Caring for Cavaliers
Your new puppy
Once you get your puppy home it can be a worrying time but always remember that your breeder will only be too pleased to help you with any questions regarding training, feeding and health issues. Make sure you listen to the breeder and continue feeding your puppy on the same food that the breeder has recommended, its all too easy to upset a tiny puppy's tummy.
There should always be plenty of fresh drinking water available at all times, and, if you have children, ensure that they give the puppy plenty of time to rest and that they do not overtire him/her.
There are many different brands of dry and wet food suitable for Cavaliers but it is always best to ask for guidance from the breeder when you collect your new dog.
It is important to make sure your cavalier is not being overfed as this can adverly affect the health of your dog.
Biscuits and treats should be fed in moderation.

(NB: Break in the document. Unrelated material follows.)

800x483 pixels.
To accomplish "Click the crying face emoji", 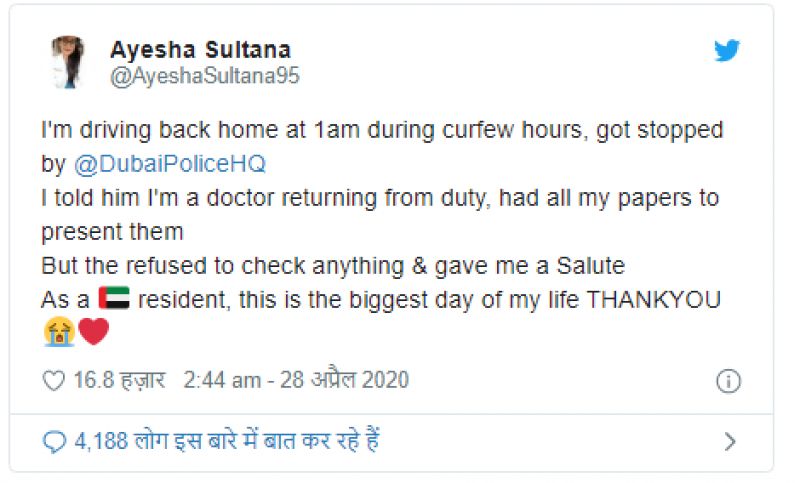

Cavaliers have long silky coats so need regular grooming to keep them tangle free. The ears need special attention as they can easily become matted if neglected.
A pin brush, slicker or comb will do the job effectively.
It is also beneficial to maintain your dogs teeth with regular brushing.
The ear canals should be checked from time to time to ensure there is no buildup of wax.
Cavaliers need regular exercise to keep them fit and healthy. They are happy taking a walk, going for a run in the park and have been known to be very good at agility.
Young puppies should not be overexercised as their bodies are still developing.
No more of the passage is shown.